# TASK:
Nothing outside the range is wanted. Repeat exactly the lines below from the one with "Go to the previous page of domains" through the one with "Select the Create x64 client package row".

[Opening GIVEN INFORMATION section]

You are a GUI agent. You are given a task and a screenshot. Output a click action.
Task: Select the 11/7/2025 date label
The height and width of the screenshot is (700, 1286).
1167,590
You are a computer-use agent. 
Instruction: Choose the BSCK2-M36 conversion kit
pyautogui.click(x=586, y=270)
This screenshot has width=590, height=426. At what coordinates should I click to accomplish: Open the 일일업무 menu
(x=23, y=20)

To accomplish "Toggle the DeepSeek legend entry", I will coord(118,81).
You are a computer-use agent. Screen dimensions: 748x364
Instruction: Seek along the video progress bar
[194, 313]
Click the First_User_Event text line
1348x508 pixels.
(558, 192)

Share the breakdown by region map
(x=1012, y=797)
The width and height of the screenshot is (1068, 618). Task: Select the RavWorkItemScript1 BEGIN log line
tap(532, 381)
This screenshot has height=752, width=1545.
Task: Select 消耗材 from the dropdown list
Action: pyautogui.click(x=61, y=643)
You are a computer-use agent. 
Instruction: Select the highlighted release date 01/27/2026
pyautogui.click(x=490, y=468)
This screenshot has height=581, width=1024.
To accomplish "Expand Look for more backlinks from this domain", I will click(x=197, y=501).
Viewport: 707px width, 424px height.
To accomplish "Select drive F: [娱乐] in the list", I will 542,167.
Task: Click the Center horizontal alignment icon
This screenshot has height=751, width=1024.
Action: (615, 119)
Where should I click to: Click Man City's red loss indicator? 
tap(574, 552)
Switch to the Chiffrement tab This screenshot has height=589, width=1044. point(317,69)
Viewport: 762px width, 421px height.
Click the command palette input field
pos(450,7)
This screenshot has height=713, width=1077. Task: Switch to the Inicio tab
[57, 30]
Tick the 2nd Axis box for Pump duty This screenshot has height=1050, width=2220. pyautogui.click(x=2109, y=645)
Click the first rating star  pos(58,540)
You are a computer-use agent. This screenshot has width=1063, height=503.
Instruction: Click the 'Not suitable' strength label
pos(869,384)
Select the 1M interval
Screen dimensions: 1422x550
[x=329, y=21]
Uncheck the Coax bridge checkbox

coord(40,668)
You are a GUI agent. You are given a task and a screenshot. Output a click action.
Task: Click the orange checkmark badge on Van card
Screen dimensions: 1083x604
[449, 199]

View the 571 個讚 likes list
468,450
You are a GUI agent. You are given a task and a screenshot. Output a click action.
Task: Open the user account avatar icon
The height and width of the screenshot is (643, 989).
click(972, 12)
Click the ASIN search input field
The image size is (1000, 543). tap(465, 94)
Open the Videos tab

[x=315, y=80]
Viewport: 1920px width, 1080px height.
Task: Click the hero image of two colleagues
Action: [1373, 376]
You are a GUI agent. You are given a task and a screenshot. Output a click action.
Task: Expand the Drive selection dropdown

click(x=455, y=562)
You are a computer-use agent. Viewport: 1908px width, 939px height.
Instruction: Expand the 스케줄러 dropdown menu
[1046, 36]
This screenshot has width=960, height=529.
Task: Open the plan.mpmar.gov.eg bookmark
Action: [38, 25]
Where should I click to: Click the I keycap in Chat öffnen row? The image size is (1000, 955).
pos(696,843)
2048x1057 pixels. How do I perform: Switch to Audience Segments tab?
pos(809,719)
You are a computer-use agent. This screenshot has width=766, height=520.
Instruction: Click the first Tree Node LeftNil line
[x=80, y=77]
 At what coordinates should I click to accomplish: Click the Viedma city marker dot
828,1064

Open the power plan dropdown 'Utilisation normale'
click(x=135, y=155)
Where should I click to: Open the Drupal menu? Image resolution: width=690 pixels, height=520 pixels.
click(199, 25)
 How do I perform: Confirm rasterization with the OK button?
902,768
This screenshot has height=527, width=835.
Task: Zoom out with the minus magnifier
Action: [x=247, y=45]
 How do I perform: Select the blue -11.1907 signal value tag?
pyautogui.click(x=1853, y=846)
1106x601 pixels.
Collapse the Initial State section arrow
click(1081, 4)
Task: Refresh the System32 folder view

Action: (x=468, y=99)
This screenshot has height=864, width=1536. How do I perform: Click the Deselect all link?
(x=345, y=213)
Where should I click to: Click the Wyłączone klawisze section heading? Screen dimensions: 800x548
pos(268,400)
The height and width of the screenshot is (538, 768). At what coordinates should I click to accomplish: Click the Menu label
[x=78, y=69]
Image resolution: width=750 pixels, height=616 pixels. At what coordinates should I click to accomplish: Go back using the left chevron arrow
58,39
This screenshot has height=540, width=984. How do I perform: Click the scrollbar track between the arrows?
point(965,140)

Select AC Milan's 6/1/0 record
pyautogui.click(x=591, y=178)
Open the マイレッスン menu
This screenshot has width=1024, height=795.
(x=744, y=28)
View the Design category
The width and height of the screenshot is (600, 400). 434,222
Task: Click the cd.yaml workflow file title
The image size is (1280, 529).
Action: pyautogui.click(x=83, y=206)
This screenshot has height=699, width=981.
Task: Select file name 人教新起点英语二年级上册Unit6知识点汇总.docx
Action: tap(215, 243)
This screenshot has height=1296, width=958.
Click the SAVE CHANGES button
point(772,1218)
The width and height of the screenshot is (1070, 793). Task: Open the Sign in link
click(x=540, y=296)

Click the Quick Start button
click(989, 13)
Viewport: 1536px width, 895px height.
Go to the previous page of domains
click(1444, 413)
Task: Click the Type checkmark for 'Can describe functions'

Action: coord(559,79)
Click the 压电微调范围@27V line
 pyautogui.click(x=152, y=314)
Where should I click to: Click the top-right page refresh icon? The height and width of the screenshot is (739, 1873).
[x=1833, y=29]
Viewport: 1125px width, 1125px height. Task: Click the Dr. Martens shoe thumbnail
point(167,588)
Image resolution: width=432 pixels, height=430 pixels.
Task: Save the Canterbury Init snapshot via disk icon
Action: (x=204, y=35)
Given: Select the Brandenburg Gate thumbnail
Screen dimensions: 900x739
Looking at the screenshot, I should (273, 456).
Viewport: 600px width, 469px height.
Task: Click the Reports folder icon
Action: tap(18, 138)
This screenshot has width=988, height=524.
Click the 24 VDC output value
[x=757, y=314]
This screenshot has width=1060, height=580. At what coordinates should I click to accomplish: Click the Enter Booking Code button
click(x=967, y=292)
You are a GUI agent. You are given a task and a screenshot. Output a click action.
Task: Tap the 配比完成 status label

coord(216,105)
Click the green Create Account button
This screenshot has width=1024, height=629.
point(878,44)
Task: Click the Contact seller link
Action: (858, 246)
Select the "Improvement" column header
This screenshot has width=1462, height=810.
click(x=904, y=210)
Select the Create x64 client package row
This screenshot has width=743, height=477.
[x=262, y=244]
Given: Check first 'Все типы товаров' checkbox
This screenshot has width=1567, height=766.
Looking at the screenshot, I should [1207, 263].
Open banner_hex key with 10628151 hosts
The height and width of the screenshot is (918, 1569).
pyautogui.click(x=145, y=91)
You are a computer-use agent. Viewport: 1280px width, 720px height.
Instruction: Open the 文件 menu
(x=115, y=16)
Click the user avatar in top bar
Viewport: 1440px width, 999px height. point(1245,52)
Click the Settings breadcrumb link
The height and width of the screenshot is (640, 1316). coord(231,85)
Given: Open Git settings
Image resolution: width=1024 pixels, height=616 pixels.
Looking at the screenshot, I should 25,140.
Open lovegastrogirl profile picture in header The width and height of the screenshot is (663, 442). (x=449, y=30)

[Closing GIVEN INFORMATION section]

# FINISHED EXERCISE:
Go to the previous page of domains
click(1444, 413)
Task: Click the Type checkmark for 'Can describe functions'

Action: coord(559,79)
Click the 压电微调范围@27V line
 pyautogui.click(x=152, y=314)
Where should I click to: Click the top-right page refresh icon? The height and width of the screenshot is (739, 1873).
[x=1833, y=29]
Viewport: 1125px width, 1125px height. Task: Click the Dr. Martens shoe thumbnail
point(167,588)
Image resolution: width=432 pixels, height=430 pixels.
Task: Save the Canterbury Init snapshot via disk icon
Action: (x=204, y=35)
Given: Select the Brandenburg Gate thumbnail
Screen dimensions: 900x739
Looking at the screenshot, I should (273, 456).
Viewport: 600px width, 469px height.
Task: Click the Reports folder icon
Action: tap(18, 138)
This screenshot has width=988, height=524.
Click the 24 VDC output value
[x=757, y=314]
This screenshot has width=1060, height=580. At what coordinates should I click to accomplish: Click the Enter Booking Code button
click(x=967, y=292)
You are a GUI agent. You are given a task and a screenshot. Output a click action.
Task: Tap the 配比完成 status label

coord(216,105)
Click the green Create Account button
This screenshot has width=1024, height=629.
point(878,44)
Task: Click the Contact seller link
Action: (858, 246)
Select the "Improvement" column header
This screenshot has width=1462, height=810.
click(x=904, y=210)
Select the Create x64 client package row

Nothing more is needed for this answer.